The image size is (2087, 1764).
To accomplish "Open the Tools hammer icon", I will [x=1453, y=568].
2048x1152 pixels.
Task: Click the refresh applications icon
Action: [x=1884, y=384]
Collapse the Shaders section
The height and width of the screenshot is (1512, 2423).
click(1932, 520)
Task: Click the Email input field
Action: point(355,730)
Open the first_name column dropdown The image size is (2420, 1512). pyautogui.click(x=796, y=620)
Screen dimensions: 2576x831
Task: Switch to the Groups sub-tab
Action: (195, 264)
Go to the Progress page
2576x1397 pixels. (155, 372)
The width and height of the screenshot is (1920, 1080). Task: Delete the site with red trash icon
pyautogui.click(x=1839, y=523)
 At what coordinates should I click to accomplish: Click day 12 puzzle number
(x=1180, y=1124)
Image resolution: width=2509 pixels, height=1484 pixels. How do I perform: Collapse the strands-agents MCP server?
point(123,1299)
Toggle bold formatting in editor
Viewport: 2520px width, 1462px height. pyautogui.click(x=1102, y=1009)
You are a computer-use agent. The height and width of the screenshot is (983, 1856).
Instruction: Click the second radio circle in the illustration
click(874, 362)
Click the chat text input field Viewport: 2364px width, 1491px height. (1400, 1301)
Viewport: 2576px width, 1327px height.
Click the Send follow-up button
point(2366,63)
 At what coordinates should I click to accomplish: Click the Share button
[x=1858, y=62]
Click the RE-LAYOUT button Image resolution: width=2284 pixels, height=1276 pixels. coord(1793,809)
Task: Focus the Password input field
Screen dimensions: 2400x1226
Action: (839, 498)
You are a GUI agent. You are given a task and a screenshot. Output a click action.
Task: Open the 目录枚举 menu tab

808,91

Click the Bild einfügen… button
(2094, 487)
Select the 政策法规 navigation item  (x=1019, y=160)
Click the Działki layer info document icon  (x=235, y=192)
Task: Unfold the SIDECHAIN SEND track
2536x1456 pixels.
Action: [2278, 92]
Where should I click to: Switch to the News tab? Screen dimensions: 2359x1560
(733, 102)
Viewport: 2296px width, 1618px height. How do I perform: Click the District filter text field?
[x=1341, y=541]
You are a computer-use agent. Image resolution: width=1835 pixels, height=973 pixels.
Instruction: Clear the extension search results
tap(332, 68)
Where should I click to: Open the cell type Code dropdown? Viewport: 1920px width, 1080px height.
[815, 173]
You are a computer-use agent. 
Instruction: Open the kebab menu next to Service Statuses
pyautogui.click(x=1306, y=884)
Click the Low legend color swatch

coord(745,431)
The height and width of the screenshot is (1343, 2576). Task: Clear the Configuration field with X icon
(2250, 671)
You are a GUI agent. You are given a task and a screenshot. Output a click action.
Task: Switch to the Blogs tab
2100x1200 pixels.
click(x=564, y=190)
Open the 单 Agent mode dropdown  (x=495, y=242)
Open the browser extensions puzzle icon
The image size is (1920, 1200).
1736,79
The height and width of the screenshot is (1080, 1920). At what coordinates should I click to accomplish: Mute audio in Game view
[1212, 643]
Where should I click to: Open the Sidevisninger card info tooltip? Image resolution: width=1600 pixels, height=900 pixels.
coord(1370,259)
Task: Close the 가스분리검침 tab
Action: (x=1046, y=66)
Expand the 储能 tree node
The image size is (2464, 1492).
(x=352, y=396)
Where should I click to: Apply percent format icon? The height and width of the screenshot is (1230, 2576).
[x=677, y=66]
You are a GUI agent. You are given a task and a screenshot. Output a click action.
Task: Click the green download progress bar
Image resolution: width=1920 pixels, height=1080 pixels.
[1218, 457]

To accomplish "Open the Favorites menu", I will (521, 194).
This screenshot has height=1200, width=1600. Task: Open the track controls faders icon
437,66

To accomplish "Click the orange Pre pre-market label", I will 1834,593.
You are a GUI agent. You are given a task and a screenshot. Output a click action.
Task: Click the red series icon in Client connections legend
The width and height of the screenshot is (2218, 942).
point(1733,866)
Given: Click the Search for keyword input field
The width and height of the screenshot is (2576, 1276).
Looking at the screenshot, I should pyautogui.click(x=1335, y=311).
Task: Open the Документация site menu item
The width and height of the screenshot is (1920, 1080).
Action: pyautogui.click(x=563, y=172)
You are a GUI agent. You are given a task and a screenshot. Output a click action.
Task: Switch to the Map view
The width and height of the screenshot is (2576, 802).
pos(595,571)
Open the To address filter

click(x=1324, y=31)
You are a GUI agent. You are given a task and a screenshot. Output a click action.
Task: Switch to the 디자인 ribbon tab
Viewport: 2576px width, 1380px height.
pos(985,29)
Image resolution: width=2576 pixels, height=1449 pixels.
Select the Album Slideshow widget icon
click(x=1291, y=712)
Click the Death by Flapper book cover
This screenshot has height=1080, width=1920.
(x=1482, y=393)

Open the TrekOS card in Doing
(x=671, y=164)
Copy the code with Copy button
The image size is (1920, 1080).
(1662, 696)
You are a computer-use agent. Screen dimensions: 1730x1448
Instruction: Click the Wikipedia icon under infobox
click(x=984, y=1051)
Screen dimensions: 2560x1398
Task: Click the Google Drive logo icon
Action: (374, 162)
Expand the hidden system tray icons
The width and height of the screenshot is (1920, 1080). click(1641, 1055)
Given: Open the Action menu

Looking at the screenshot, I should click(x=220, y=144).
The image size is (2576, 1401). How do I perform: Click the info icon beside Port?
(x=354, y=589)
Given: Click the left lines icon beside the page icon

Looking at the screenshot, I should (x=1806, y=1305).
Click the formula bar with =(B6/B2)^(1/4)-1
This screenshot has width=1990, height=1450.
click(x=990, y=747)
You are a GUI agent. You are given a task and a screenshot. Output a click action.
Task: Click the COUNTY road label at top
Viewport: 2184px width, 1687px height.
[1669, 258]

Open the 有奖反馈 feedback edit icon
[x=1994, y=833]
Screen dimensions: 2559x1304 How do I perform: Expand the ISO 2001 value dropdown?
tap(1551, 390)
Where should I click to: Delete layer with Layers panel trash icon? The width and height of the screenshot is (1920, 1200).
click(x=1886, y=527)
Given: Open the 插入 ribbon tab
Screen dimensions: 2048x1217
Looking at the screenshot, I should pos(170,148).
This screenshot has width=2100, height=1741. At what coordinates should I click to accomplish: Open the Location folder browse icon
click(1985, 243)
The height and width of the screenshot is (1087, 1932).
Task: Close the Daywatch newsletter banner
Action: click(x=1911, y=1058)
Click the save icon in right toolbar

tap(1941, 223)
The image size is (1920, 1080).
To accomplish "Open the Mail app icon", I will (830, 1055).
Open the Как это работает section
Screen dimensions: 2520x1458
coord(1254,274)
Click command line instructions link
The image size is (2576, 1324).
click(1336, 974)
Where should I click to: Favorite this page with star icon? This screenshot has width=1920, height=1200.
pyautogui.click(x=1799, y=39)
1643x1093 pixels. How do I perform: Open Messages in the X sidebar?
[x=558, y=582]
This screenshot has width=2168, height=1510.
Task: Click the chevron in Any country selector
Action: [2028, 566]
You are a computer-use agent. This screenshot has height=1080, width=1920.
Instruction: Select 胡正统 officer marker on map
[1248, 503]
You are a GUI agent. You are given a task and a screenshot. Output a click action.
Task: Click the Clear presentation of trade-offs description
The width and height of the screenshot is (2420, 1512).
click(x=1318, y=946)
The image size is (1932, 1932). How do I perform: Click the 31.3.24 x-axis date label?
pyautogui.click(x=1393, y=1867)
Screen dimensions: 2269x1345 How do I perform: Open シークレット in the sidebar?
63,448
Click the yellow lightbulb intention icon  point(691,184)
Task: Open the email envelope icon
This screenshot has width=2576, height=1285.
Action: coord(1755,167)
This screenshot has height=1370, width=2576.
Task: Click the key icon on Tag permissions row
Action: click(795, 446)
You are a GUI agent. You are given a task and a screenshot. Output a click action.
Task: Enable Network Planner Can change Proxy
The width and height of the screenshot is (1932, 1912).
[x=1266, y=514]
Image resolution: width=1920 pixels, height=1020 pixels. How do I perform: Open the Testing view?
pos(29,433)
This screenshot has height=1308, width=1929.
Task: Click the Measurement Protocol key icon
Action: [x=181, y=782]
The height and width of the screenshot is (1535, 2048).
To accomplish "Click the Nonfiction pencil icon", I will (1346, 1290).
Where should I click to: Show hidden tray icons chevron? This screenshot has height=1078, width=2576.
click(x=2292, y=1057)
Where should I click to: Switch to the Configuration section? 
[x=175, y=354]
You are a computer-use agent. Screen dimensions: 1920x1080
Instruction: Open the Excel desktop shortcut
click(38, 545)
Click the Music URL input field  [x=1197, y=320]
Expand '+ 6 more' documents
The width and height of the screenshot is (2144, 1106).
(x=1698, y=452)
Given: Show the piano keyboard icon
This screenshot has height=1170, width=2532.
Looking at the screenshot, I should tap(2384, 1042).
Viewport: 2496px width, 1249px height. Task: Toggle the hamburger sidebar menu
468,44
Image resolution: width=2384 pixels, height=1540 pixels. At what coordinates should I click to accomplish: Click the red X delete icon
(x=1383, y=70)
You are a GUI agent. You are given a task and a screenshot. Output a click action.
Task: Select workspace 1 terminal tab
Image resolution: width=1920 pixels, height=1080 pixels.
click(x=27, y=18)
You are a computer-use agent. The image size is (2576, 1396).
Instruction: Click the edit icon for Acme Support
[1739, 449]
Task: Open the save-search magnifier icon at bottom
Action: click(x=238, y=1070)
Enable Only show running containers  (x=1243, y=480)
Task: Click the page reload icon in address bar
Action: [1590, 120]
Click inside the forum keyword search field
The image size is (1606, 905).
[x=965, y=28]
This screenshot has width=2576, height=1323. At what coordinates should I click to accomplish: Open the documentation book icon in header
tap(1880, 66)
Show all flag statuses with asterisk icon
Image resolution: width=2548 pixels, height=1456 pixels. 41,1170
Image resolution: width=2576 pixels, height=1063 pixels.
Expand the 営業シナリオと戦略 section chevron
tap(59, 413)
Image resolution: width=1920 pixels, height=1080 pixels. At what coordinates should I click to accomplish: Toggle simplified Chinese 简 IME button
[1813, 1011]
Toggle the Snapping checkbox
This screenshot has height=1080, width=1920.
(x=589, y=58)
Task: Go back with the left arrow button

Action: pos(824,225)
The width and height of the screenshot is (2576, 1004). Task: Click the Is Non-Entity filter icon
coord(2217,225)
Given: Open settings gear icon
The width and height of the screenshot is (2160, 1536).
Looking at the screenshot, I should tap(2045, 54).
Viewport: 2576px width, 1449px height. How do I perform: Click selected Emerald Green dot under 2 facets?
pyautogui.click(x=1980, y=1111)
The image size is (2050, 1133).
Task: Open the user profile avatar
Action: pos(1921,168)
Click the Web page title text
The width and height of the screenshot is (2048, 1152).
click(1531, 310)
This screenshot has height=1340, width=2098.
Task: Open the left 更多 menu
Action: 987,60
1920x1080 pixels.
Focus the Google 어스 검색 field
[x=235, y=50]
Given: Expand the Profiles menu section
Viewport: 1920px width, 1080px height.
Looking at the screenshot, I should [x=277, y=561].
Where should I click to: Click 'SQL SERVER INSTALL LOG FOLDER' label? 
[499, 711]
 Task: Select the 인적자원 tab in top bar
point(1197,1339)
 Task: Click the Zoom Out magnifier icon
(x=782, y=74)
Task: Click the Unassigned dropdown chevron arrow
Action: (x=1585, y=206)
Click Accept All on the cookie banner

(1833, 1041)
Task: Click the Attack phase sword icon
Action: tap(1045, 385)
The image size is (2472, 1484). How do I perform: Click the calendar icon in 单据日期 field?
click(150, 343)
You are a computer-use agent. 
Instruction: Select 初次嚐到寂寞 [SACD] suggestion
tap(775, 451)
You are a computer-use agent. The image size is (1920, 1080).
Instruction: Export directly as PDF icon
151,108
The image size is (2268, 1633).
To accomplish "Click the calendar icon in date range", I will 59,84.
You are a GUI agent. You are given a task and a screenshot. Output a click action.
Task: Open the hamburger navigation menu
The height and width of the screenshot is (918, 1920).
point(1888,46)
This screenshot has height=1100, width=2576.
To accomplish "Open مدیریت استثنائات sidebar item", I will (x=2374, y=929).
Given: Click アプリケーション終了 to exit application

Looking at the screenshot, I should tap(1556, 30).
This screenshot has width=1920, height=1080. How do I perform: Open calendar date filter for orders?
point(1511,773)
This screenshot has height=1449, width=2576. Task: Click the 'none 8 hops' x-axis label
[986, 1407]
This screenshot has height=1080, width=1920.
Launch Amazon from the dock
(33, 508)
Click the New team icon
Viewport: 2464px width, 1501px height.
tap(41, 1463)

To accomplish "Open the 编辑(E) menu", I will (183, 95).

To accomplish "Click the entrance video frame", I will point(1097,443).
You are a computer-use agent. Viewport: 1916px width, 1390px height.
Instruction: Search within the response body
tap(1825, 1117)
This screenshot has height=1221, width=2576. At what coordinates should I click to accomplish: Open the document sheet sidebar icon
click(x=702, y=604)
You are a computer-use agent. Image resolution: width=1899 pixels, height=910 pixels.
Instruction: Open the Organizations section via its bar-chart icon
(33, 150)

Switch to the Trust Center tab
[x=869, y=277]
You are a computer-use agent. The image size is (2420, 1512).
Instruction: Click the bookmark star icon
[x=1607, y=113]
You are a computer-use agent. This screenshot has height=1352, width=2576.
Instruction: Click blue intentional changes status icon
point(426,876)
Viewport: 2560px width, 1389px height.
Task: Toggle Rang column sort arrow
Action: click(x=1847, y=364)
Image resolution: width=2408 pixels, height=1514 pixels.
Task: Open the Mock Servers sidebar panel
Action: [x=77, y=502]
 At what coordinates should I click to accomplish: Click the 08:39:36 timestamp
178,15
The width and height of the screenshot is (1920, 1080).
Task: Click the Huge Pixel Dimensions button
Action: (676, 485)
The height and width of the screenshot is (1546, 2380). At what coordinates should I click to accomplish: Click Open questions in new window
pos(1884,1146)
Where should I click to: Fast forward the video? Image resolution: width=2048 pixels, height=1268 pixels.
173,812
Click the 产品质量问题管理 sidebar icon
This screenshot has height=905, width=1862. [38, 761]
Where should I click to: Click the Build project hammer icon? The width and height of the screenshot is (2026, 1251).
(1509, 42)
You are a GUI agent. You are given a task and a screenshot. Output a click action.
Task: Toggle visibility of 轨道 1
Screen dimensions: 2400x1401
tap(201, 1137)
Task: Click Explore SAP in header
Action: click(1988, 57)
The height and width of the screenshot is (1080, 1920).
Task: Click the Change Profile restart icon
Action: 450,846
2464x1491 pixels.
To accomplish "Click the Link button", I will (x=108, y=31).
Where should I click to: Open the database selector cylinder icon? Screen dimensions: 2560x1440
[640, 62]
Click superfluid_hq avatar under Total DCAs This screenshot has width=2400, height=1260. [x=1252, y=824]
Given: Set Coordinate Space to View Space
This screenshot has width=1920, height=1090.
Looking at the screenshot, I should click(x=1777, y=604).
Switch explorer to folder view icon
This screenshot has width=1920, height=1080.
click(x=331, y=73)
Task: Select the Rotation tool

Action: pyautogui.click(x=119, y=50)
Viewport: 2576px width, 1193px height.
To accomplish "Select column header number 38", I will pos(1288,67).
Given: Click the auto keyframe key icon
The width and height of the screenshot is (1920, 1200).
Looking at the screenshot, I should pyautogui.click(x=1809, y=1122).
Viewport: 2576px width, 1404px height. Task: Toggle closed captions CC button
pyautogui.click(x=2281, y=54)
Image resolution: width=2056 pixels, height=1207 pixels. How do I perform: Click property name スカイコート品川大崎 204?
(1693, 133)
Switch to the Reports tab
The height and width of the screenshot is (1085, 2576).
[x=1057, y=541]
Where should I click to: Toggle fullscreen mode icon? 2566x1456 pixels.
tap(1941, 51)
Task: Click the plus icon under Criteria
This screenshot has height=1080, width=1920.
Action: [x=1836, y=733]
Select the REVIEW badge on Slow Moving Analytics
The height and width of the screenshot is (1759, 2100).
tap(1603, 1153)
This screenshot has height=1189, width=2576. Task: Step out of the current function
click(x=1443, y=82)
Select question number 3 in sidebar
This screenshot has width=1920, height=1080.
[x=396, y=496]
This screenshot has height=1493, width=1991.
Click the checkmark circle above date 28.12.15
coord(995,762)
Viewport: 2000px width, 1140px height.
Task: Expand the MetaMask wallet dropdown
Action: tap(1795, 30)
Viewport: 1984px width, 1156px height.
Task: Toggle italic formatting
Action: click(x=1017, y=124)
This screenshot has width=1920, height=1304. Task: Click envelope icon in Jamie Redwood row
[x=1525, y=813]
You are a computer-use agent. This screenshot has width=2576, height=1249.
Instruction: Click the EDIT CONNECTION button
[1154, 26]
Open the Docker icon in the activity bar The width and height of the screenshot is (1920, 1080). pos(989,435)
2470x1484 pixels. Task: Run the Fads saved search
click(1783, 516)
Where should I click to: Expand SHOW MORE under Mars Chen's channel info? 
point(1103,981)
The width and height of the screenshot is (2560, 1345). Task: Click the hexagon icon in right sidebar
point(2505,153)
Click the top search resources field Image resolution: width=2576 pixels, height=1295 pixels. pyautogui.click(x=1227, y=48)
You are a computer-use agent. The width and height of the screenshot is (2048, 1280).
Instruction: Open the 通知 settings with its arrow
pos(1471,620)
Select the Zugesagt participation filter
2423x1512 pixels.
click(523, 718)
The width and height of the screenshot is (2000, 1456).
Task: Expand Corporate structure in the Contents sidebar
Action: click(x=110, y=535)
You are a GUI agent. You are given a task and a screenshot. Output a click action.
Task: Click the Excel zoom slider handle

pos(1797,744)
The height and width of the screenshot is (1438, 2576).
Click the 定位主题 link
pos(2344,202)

**The task**. What lines above contain the string "ribbon"? Copy all of them.

**Output below**.
Task: Switch to the 디자인 ribbon tab
Given: Open the 插入 ribbon tab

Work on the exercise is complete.